I was inspired to write this book while sitting around a bonfire on Friday Nov 4, 2017 with my best friend Tom. We were watching inebriated campers at the next site do The Hokey Pokey when I blurted out the old joke – “What if The Hokey Pokey is really what it’s all about?”
After a little laughter, a concept hit me full force like a freight train (without the life-ending consequence). I began to unpack it for Tom, ignoring his look that said I was going a bit more bonkers than usual.
I didn’t want to forget, so I dictated the crazy notions into my iPhone. As silly and simple as it seemed, it also felt profound. It held layers of depth that were helpful to my immediate situation (more on that later). Therefore, I reasoned, it could be helpful for others in whatever situation they find themselves.

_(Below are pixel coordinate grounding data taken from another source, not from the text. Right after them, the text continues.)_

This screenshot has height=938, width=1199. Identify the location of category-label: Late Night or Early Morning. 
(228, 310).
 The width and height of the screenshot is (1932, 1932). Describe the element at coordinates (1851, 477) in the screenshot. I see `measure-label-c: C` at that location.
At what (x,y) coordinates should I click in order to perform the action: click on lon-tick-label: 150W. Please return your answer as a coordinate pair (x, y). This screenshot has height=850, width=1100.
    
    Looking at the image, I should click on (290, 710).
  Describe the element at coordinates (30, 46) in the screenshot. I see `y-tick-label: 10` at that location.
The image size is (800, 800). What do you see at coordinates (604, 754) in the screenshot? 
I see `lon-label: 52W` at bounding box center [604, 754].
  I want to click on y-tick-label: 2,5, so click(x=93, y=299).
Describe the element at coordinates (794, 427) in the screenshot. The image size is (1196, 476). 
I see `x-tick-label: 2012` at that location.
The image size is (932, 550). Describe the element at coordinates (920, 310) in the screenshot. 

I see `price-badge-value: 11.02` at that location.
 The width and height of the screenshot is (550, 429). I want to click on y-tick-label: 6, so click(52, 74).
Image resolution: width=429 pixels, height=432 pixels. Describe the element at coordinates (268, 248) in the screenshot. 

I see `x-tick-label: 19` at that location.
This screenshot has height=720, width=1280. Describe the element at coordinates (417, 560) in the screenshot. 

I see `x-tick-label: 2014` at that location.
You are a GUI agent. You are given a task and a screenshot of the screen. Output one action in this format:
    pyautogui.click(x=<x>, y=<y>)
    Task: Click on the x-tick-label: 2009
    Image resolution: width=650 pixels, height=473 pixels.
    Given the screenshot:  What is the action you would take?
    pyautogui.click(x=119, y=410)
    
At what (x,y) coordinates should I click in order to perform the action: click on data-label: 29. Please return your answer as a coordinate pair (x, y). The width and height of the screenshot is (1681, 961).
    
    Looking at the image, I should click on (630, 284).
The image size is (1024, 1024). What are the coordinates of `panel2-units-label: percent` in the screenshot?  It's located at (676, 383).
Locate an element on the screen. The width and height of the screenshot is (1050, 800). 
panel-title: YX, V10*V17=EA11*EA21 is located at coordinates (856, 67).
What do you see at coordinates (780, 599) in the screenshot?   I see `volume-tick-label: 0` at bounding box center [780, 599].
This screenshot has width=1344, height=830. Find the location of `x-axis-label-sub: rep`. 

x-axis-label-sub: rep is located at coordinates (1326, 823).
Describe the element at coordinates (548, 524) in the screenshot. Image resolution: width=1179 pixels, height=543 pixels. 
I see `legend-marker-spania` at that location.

I’ve been inspired in the past to write thousands of songs and hundreds of poems. It’s really beyond my desire and ability to count. The point is that I’ve learned to pay attention to The Muse when she softly whispers in my ear. This inspiration seemed no different to me. So I really didn’t have a choice in the matter – this book had to be written.
Jessica’s mind spun in circles between her duties and her pain. She knew she had to do something… and she didn’t merely want to numb herself because that would probably make matters worse.
She thought back to the guidance counselor who was so helpful when she first enrolled in college – maybe that person could help… or at least point her to
someone else who could help. But did she really have the time between work, school, and helping her lonely mother? Something had to give. She found the phone number, dialed, and heard it ring…
Though he couldn’t play an instrument well, Randy loved to dream at the music store. He’d bang on the drums a little, dabble with the synthesizer keys and knobs, and stare helplessly at the guitars. He often imagined himself striking a power chord that shook ceiling tiles and rained dust on the customers.
On his way to the restroom he spotted a bulletin board with various business cards and flyers thumbtacked to it. In the lower right corner he spotted a white page cut with phone number strips at the bottom. It was a band looking for a singer and lyricist… and no one had yet pulled off strip yet. He hesitated… closed his eyes… took a deep breath… and gently pulled away the phone number.
The left foot is typically the more awkward one. I can kick a football pretty well with my right foot, but if I try to kick it left-footed I will more likely than not fall down before I reach the ball like Charlie Brown.
However, in a dance both feet are important. It’s not just enough to get one foot involved… you have to go “all in” to actually be part of the dance. Both feet are required, whether or not you’re a little bit clumsier on the left side.
It’s a matter of commitment and the willingness to present both sides of yourself, not just your strong side. Sure you may look a little clumsy on the left foot… but you’ll soon discover that many people joined in the dance are just as clumsy as you… and in the end it’s actually OK.
To dance is to take a risk, to expose your self in front of others, both the good and the bad… but it’s the path to joy within a community of fellow dancers.
All of the “wallflowers” who stand outside the circle avoiding risk may feel safe, but they do so at the cost of happiness and the joy of being accepted.